Nässe, Schlamm, Fun – der 1. Amtsbotenritt

Obwohl es schon vor dem Start zu regnen begann, gingen die hundert Fahrerinnen und Fahrer gut gelaunt auf die Strecke. Spätesten nach der „Coburger Steige“ hatten alle eine gute Betriebstemperatur erreicht um die anspruchsvolle Strecke zu bewältigen. Tiefe schlammige Fahrspuren, Windbruch und glitschige Wurzeln forderten höchste Konzentration und sorgten für etliche Stürze, die jedoch alle glimpflich abliefen. Der ABR bot ein abwechslungsreiches Terrain, SingleTrails, Feld-  und Forstwege, Flurbereinigungswege und kurze Teerpassagen. Obwohl zwar keine längeren Anstiege zu bewältigen waren, summierten sich die Höhenmeter und Anstiege wie der nach Altenstein erforderten schon eine gute Fitness. Knapp 2000 Höhenmeter (lt.
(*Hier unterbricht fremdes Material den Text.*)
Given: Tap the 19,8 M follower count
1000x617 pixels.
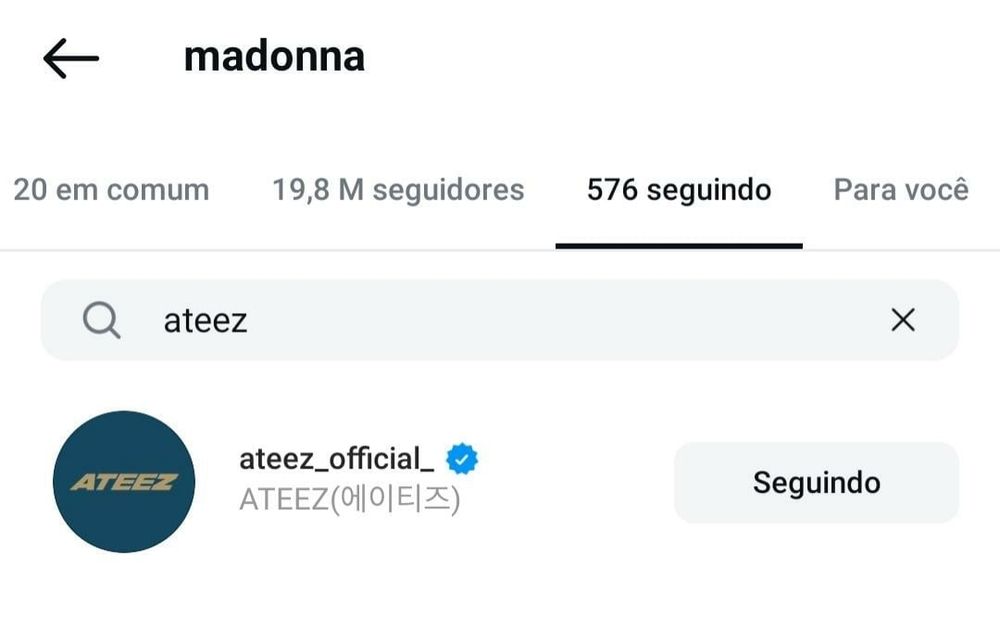Looking at the screenshot, I should click(318, 190).
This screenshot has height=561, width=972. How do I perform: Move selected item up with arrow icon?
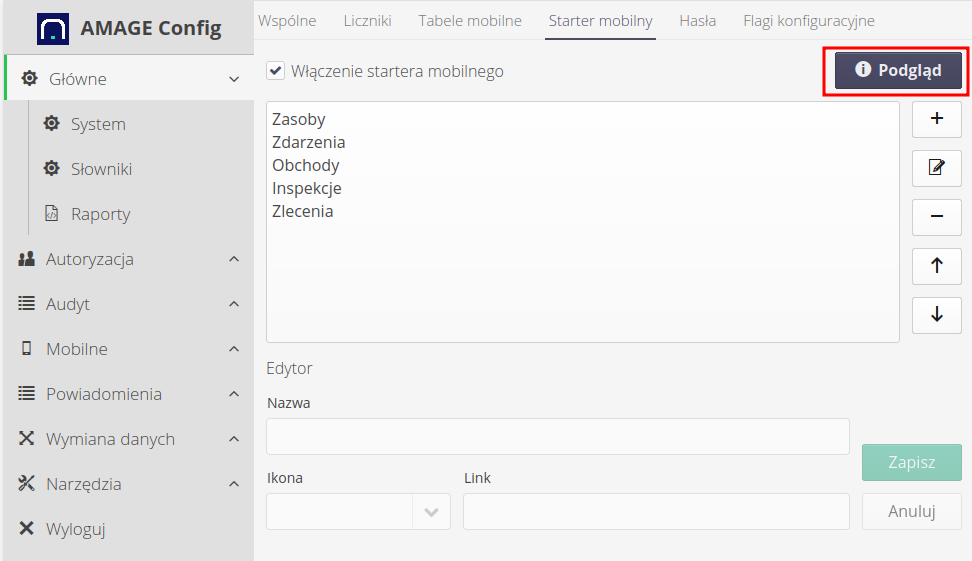click(x=937, y=265)
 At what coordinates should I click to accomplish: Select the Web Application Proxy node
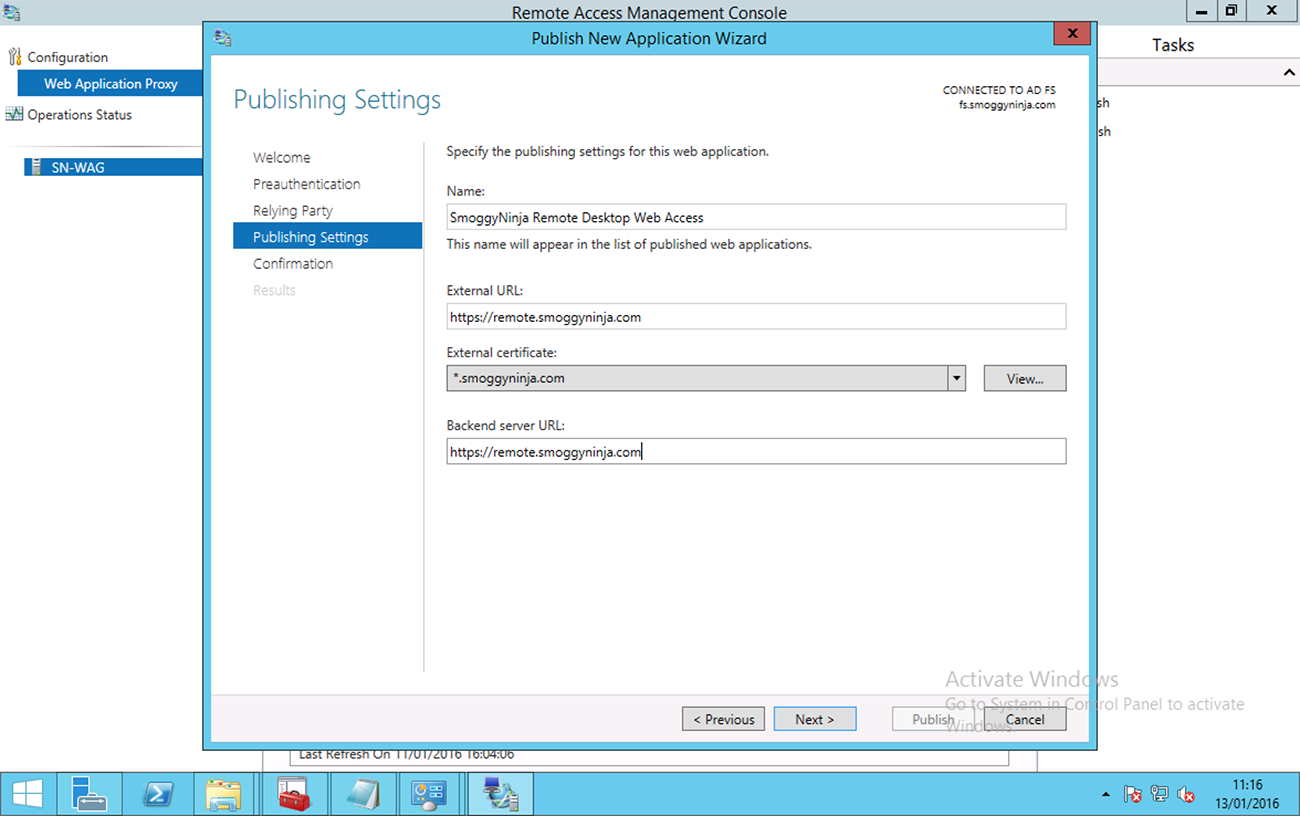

Veranstalter) wollen erst mal gefahren sein. An drei Verpflegungspunkten (zwei auf der Strecke, einer am Wendepunkt) konnte man Getränke auffüllen und Kohlehydrate nachschieben, so dass einem nie die Power ausgehen konnte.
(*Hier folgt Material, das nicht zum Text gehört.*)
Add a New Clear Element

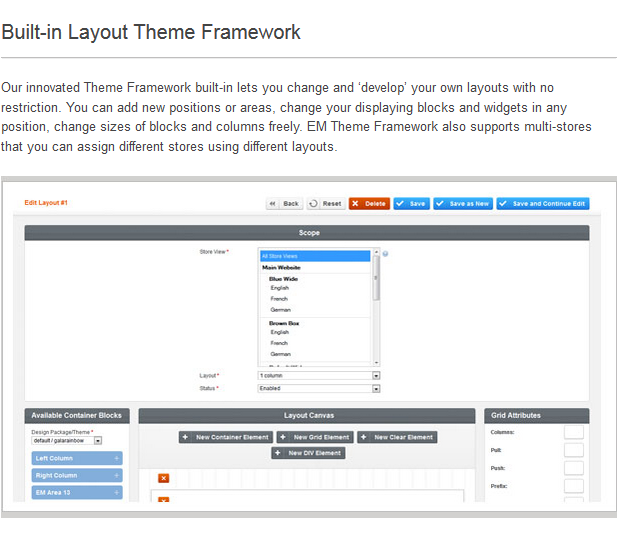(x=397, y=437)
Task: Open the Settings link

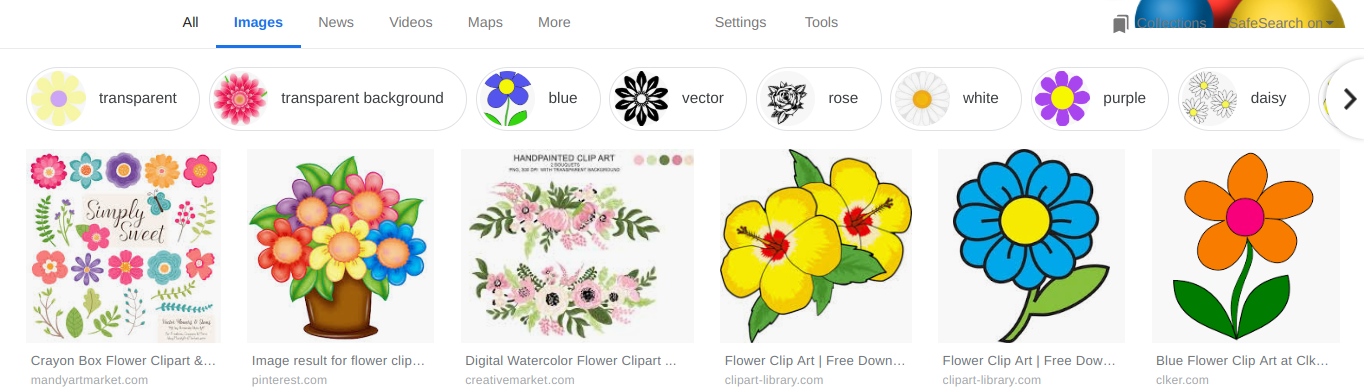Action: point(740,22)
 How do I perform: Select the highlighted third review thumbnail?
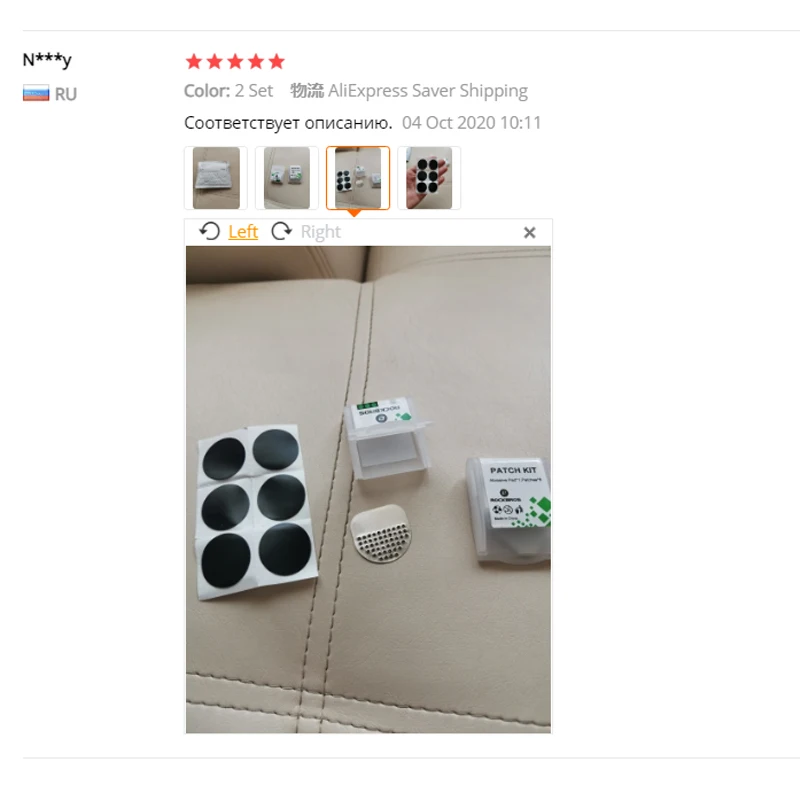[358, 178]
Am Wendepunkt in Ahorn gab es dann einen schönen Blick auf die Veste Coburg. Nach einem „Verfranser“ kurz nach Seßlach überraschte mich in Hohnhausen noch ein kurzes aber sehr heftiges Gewitter mit Hagel und anschließenden Regenbogen. Nach dieser Dusche kam ich schon fast wieder völlig sauber am Vereinsgelände des TV Königsberg an. Dort hatten fleißige Helfer die Rückkehr der Teilnehmer schon vorbereitet. Für Essen und Trinken war gesorgt und zwei Lämmer rotierten am Spieß über der Holzkohle. Man konnte das Rad abbrausen und natürlich sich selbst. So klang die Tour, die ja als Mountainbikewanderung und nicht als Rennen deklariert war, genussvoll aus.
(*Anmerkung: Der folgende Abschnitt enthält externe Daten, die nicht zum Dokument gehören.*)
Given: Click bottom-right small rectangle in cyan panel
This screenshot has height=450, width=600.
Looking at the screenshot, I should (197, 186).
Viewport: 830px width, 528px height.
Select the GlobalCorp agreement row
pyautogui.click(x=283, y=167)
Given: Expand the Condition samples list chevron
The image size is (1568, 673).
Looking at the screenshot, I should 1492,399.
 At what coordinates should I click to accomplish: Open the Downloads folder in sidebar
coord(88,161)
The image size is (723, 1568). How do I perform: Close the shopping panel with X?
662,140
Blick auf die Veste Coburg

Am Wendepunkt bei Ahorn, der Blick auf die Veste Coburg

Resümee: Ganz klar, ich würd’s wieder tun. 🙂 und freue mich schon auf den 2.ABR.
Durch die Beschränkung auf 100 Teilnehmer hat die Veranstaltung einen „familiären“ Charakter. Die Deklarierung als „Mountainbikewanderung“ hat sicherlich Geschwindigkeit herausgenommen, wobei deswegen aber nicht langsam gefahren wurde. Eine Genußtour, die allen Beteiligten viel Spaß bereitet hat.

Achja, eigentlich wollt ich unterwegs etwas mehr knipsen, aber entweder war die Brille beschlagen oder die Kamera oder schöne Frauen haben mich in ein Gespräch verwickelt. Nächstes Jahr wird das besser, versprochen!